One of the things that made the earlier seasons of AHS (one and two, specifically) so interesting is that they’re based around human relationships-not ghosts, ghouls, violence, or sex, but humanity. Whether it’s the tense relationship between a husband and wife trying to keep their marriage together or a nun tormented by the guilt she feels from her younger deviant days, the show (and most TV, in fact) is better when it pushes to be about something more than just the jump-scares. And this premise for the show? This is good- and, as the couple talk about their relationship in the past tense in the talking-head sequences, it’s casually suggested that we’ll be watching the disintegration of their relationship alongside all the horror trope. It’s a surprisingly human basis for the show, and the brittleness of their relationship provides a strong (and long-missed) emotional core and gives the show some tension even when their aren’t spooks prowling the halls.

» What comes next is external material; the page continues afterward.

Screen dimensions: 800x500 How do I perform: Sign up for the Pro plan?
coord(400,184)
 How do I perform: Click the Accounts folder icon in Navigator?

Because, of course, this is a show that by it’s very title explores the glorious tropes and cliches of the world of American horror. For the last few years, that seems to have mostly involved ratcheting up the violence to unthinkable levels (why, hello, various instances of spike-sodomy), but here the tension was built nicely without delivering any huge payoff- which is fine, because they’ve got masses of time to give everything a bit more depth yet. Just give me a few well-directed scenes (courtesy of stalwart AHS director Bradley Buecker) of a solo Shelby wandering the enormous, ancient farmhouse in pursuit of an odd noise, or the terror Matt feels when he spots intruders entering the property on the CCTV cameras he set up. Often, horror functions best when it’s not required to explain much, and Chapter One luxuriated in this ambiguity, earning a good few scares along the way.
I mean, it’s a bit of a mess, just by virtue of having Ryan Murphy’s name attached to it- the fact that the lead characters are the ones telling the story, apparently a significant amount of time later, removes a lot of the tension, and I could see the mockumentary format getting old fast. But, for the first time in a while, this episode didn’t come out swinging trying to beat the audience into submission with shock and awe tactics- it actually, dare I see it, seemed to be setting up a story, sewing interesting little plot threads (like the video of the fucking brilliant Denis O’Hare in the basement, and the thing moving briefly in the forest towards the start of the episode) that it surely aims to unravel later. Rather than dumping everything proudly at your feet like a cat with the mangled corpse of a bird, American Horror Story showed a little restraint-and that’s a radically new place for a show as histrionic as this to be coming from.